El sector agroalimentario en España tiene un valor estratégico innegable para la economía nacional, tal y como lo corroboran las magnitudes económicas sobre su participación en el PIB, en la balanza comercial, su dimensión, el número de empleos que genera o sus cotas de producción, que le sitúan como el primer sector manufacturero y uno de los que gozan de mayor proyección internacional, y que acertadamente señala la Ley 12/2013, de 2 de agosto, de medidas para mejorar el funcionamiento de la cadena alimentaria en su Preámbulo.
Pieza fundamental de ese engranaje es el sector agrícola y ganadero, que estos días está protagonizando una escalada de tensión desde que, hace escasamente una semana, el nuevo Gobierno de coalición aprobase una nueva subida del SMI.
Es cierto que no debemos buscar en esta subida la causa única del estallido de las reivindicaciones agrarias: la rigidez de la demanda, la estacionalidad y atomización de la oferta, la dispersión territorial o la generación de empleos vinculados al medio rural, son especificidades propias del sector agrario que le diferencian claramente de otros sectores económicos; pero no calificarla de causa original no significa no identificarla como la chispa que ha prendido la mecha para la protesta de miles de agricultores a lo largo y ancho de España.

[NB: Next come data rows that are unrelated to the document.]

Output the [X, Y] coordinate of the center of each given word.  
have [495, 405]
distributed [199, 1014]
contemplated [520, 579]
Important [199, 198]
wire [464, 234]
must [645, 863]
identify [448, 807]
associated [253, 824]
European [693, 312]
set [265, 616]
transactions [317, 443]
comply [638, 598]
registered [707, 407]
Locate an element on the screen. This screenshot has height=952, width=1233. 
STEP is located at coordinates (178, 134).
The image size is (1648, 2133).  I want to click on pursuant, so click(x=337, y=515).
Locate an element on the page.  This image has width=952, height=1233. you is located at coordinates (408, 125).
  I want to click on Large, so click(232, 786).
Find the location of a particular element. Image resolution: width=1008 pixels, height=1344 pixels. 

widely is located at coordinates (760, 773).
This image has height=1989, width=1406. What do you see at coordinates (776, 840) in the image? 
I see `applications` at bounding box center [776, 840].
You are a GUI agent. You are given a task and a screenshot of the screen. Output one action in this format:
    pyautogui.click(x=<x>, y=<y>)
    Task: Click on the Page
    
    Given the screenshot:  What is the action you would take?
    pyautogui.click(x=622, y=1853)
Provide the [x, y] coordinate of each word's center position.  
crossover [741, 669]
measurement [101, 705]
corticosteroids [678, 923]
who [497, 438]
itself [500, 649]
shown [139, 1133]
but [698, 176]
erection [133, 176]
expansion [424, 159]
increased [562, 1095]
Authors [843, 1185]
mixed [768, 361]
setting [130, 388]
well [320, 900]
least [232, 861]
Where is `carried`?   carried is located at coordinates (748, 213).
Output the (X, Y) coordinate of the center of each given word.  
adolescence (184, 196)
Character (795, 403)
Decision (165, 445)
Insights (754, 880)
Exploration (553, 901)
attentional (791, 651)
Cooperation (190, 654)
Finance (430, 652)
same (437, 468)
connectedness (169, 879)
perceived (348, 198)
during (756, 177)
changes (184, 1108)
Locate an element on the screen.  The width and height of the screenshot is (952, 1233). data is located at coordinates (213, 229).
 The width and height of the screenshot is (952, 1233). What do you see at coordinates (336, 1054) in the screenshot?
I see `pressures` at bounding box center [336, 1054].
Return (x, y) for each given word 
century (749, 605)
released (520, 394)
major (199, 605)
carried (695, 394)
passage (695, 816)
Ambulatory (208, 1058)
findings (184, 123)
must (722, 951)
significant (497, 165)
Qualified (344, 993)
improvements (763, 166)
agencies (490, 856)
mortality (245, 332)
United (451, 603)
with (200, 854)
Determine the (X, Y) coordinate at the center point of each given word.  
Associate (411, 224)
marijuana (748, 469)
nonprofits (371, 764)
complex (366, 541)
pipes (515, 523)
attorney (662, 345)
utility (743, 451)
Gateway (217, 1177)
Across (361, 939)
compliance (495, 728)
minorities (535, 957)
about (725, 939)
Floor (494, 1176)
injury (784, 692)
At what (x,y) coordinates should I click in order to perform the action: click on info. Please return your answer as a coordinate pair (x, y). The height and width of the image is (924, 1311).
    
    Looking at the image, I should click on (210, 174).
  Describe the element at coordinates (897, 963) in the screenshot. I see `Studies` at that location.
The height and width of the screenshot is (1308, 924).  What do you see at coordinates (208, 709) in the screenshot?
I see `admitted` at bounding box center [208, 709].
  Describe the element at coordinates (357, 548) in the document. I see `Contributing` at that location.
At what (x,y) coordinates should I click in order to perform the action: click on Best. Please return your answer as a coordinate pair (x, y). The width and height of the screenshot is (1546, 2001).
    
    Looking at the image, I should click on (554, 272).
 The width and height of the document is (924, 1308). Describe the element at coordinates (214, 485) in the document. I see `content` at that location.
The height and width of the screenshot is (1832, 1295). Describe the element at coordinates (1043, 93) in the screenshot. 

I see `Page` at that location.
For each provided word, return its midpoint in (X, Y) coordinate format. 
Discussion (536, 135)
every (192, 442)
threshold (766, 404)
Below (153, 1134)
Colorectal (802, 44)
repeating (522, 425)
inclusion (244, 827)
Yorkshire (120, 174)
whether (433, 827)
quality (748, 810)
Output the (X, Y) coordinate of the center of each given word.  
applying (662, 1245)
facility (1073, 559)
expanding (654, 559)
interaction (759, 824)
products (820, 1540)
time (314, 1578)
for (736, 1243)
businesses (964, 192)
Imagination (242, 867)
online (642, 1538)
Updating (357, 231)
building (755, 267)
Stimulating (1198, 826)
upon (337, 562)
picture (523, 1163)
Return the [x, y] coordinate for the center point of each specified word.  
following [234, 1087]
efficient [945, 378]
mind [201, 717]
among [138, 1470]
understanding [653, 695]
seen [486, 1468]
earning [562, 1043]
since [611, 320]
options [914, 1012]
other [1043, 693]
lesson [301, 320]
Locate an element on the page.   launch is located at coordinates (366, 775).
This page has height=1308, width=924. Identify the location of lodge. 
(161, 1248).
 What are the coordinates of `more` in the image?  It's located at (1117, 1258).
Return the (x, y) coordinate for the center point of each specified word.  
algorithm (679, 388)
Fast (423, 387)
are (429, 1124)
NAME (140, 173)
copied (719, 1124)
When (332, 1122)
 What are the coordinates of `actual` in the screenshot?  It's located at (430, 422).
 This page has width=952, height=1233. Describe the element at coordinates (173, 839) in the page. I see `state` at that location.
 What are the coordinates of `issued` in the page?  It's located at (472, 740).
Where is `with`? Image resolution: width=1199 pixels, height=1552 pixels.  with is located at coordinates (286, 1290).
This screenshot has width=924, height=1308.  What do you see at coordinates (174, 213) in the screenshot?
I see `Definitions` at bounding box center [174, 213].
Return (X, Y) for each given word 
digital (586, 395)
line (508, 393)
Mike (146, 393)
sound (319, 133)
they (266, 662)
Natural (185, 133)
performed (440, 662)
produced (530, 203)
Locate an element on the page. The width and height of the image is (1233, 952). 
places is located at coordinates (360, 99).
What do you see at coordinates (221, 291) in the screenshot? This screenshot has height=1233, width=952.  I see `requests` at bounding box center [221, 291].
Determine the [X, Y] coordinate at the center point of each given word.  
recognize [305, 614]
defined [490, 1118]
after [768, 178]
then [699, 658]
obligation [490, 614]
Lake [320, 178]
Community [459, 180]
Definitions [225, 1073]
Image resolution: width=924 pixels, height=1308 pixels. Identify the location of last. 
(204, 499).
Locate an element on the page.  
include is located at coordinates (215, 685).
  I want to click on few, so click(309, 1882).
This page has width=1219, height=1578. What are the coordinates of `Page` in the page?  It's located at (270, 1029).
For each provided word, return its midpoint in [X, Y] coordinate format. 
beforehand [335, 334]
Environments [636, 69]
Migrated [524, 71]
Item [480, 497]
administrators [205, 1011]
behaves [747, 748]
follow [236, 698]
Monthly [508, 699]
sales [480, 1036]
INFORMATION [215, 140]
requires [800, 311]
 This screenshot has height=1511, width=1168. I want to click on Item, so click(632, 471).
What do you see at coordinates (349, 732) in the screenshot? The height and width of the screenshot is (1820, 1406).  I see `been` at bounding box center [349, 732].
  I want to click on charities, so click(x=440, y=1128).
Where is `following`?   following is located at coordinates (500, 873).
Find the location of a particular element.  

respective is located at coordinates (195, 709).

Hay otros factores que pueden ayudar a entender cómo se ha llegado hasta la situación actual. Por un lado, desde que en verano de 2014 Rusia impuso determinados vetos a las importaciones de productos agroalimentarios de la UE, en respuesta a las sanciones comunitarias que se impulsaron por su intervención en Ucrania, el sector agrario ha visto disminuida la demanda de sus productos.
Por otro, tampoco podemos desligar el repunte de las protestas del hecho de que este 2020 se negociará en Bruselas el nuevo marco comunitario de la Política Agraria Comunitaria, en 2021 decidirán el reparto los Estados miembros y en 2022 entrará en vigor el nuevo sistema.
En todo caso, la dimensión de las protestas y el hecho de que el Gobierno haya cogido públicamente el guante de impulsar la reforma de la Ley 12/2013, de 2 de agosto, de medidas para mejorar el funcionamiento de la cadena alimentaria, son motivos suficientes para recordar que no nos encontramos ante un juego de suma cero, sino que habrá que abordar la eventual reforma de la normativa actual desde parámetros que distan mucho de lo que estamos leyendo y escuchando en los últimos días: los problemas complejos suelen requerir soluciones complejas, y desde luego huir de la demonización de sectores concretos.
Además, junto a ese compromiso de modificar la actual Ley de la cadena, el titular de Agricultura, Pesca y Alimentación presentó también un paquete de propuestas que incluye revisar la Ley de organizaciones interprofesionales o intentar aumentar la dotación para los seguros agrarios en los próximos Presupuestos Generales del Estado.
La necesidad de sentar el Campo a la mesa es una manifestación más de esa España en proceso de transformación (pensiones, transformación digital, transición energética, fuga de talento, despoblación, etc.) cuya salida no será fácil, pero cuyo primer paso será el establecer entre los distintos actores canales de comunicación veraces, mantener unas perspectivas realistas y asumir las negociaciones en base a datos contrastables, que comiencen por devolver a la política el prestigio del que hace años gozó y sienten las bases para una cadena alimentaria más transparente, sostenible, generadora de valor y beneficiosa para todos los eslabones, desde los productores hasta los consumidores finales.